- _Written task_: Locate every line in the rows below that contains the word "agent", and copy each of those lines in full.
** start of Material provided **
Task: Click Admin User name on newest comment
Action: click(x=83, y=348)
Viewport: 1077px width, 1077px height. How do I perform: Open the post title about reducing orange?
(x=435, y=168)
** end of Material provided **
** start of Material provided **
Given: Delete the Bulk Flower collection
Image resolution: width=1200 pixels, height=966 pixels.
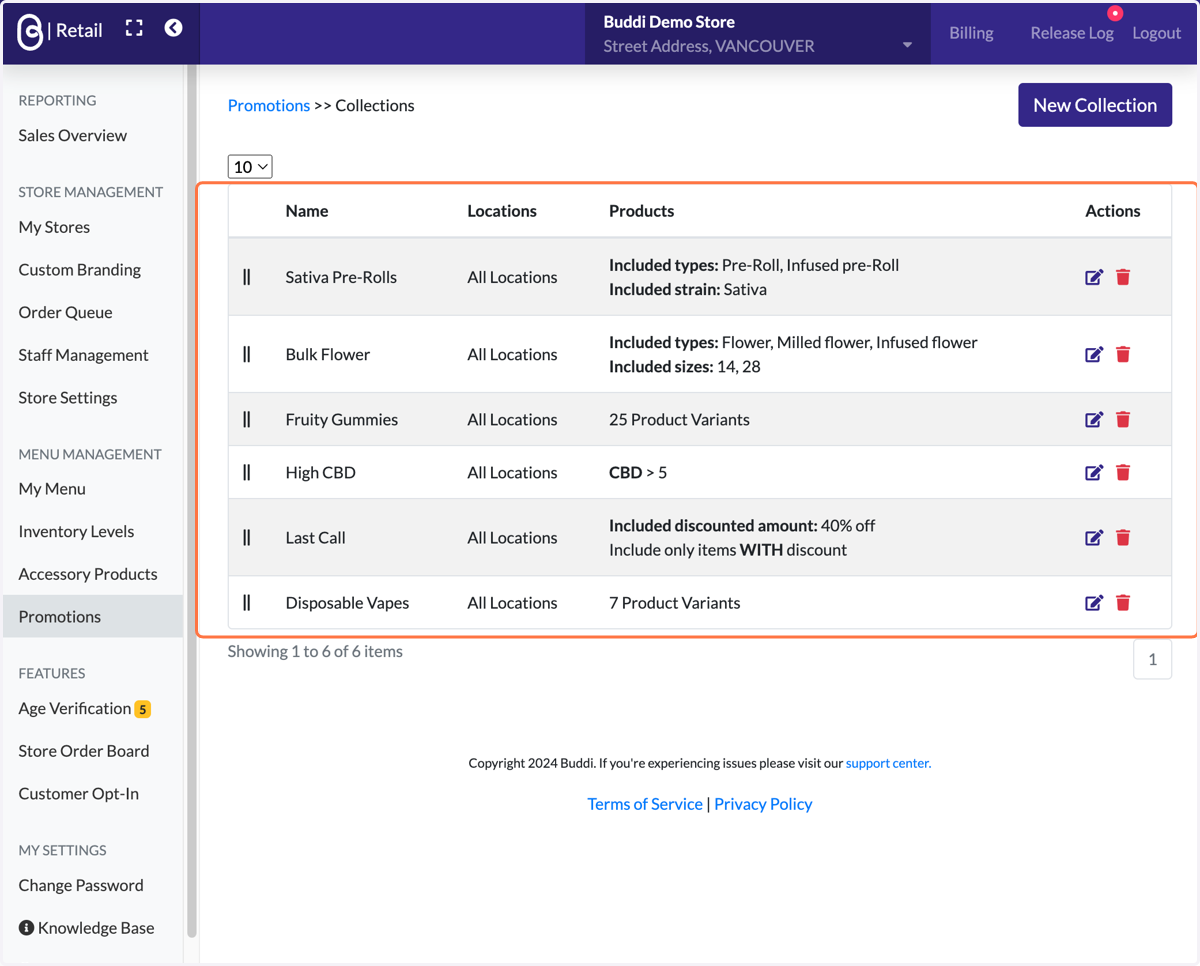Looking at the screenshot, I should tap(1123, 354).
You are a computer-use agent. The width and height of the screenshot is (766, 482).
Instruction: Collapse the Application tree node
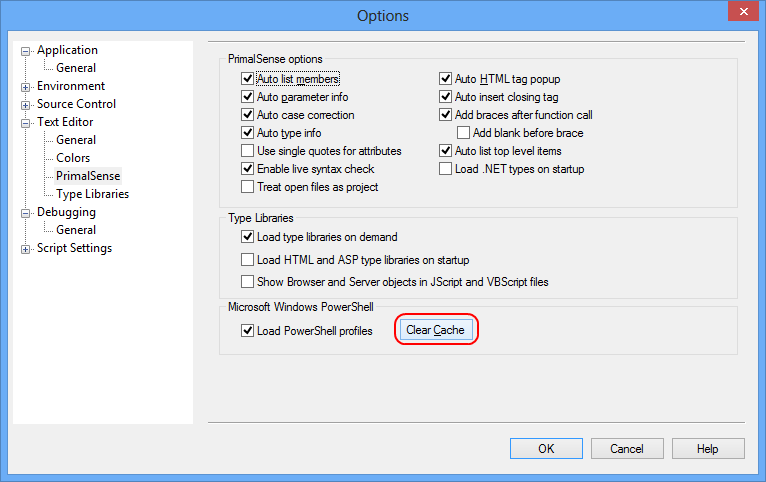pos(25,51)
** end of Material provided **
** start of Material provided **
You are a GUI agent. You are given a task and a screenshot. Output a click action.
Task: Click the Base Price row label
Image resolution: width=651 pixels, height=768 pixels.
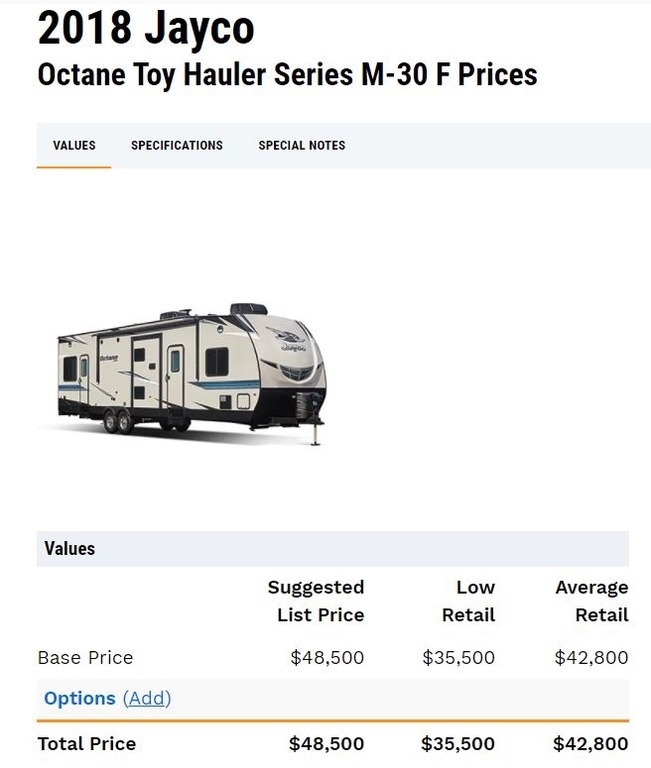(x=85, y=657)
** end of Material provided **
- _Result of this exercise_:
You are a computer-use agent. The width and height of the screenshot is (766, 482).
You are a GUI agent. You are given a task and a screenshot. Output a click action.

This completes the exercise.